BEGIN Task inputs

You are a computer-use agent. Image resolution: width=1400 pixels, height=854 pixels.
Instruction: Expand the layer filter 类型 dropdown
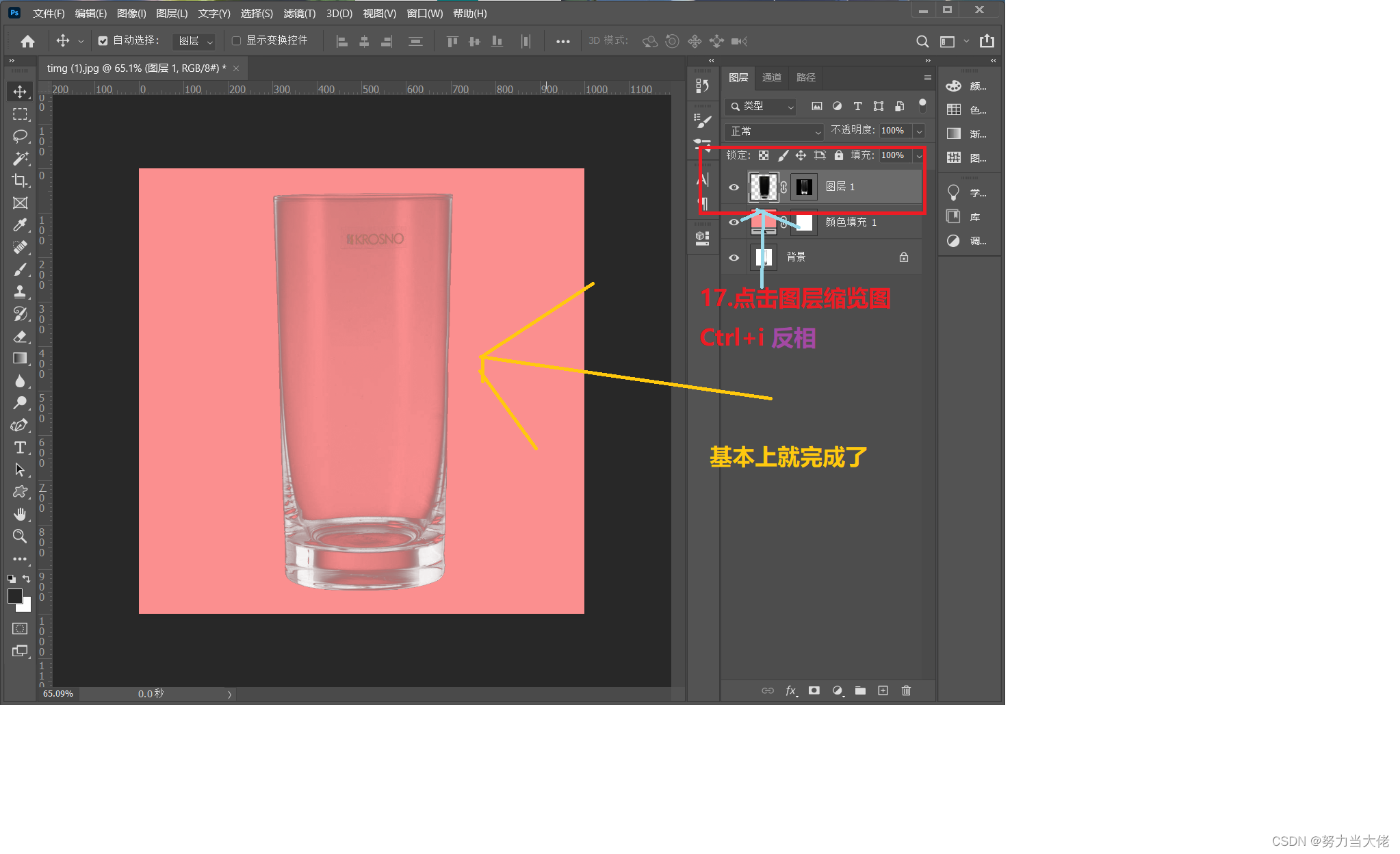tap(762, 106)
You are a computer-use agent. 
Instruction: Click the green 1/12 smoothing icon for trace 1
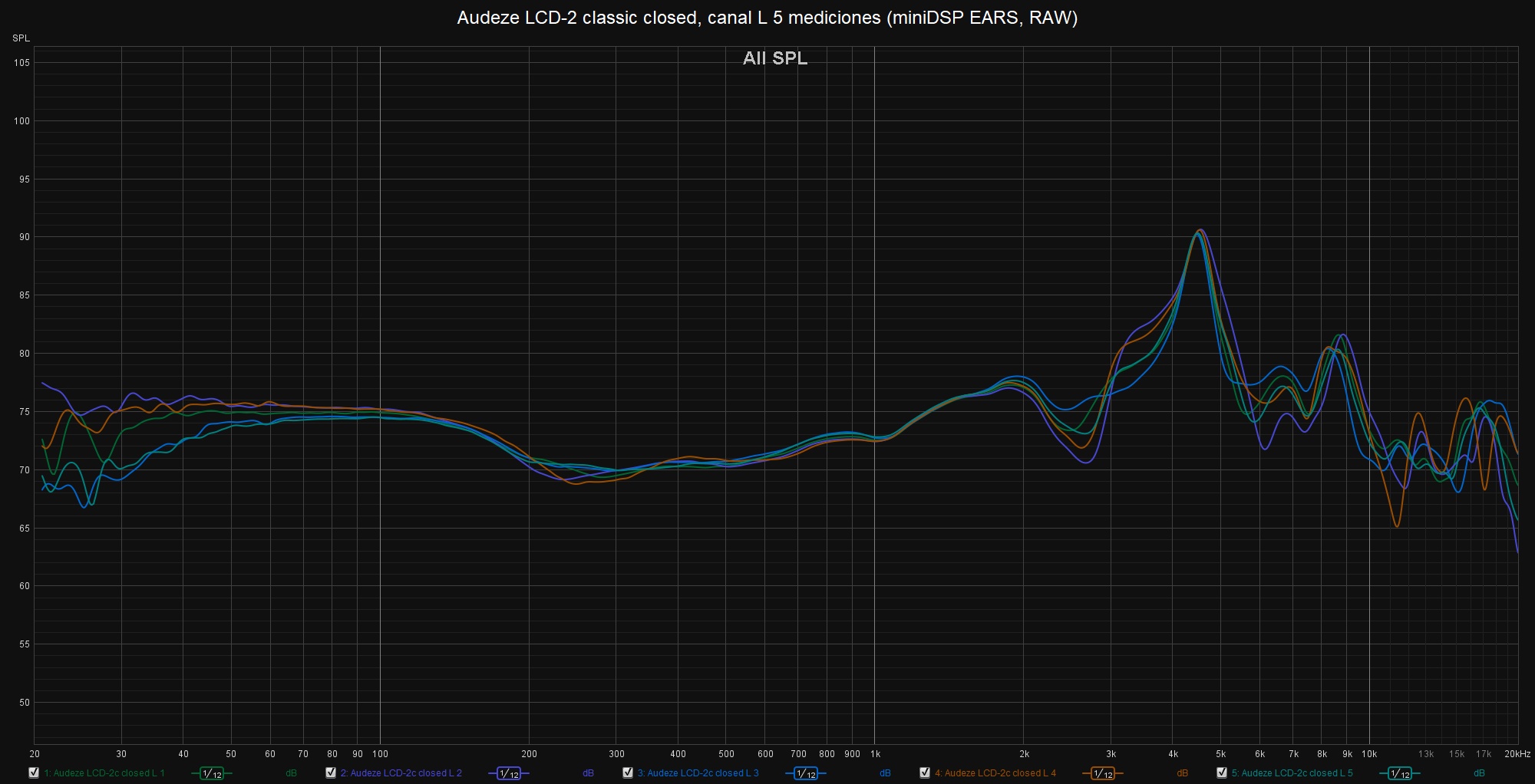click(x=212, y=773)
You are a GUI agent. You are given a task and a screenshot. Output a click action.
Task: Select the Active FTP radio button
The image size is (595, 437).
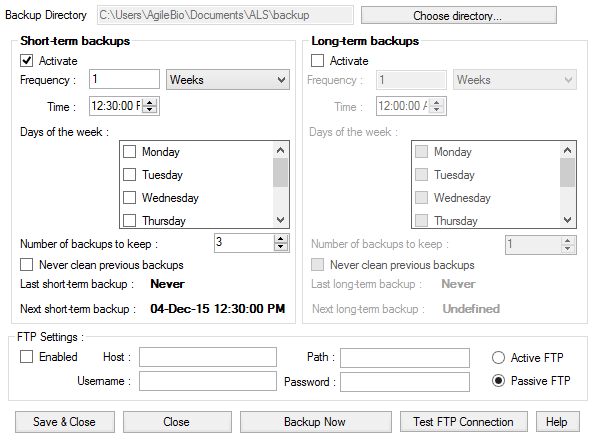click(x=498, y=358)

END Task inputs

• _Task requirements_
Rewrite all of the entries above as a JSON list of strings, one string per line, omitting blank lines. Leave the pictures out.

• _Answer to the exercise_
[
  "You are a computer-use agent. Image resolution: width=1400 pixels, height=854 pixels.",
  "Instruction: Expand the layer filter 类型 dropdown",
  "tap(762, 106)",
  "You are a computer-use agent. ",
  "Instruction: Click the green 1/12 smoothing icon for trace 1",
  "click(x=212, y=773)",
  "You are a GUI agent. You are given a task and a screenshot. Output a click action.",
  "Task: Select the Active FTP radio button",
  "The image size is (595, 437).",
  "click(x=498, y=358)"
]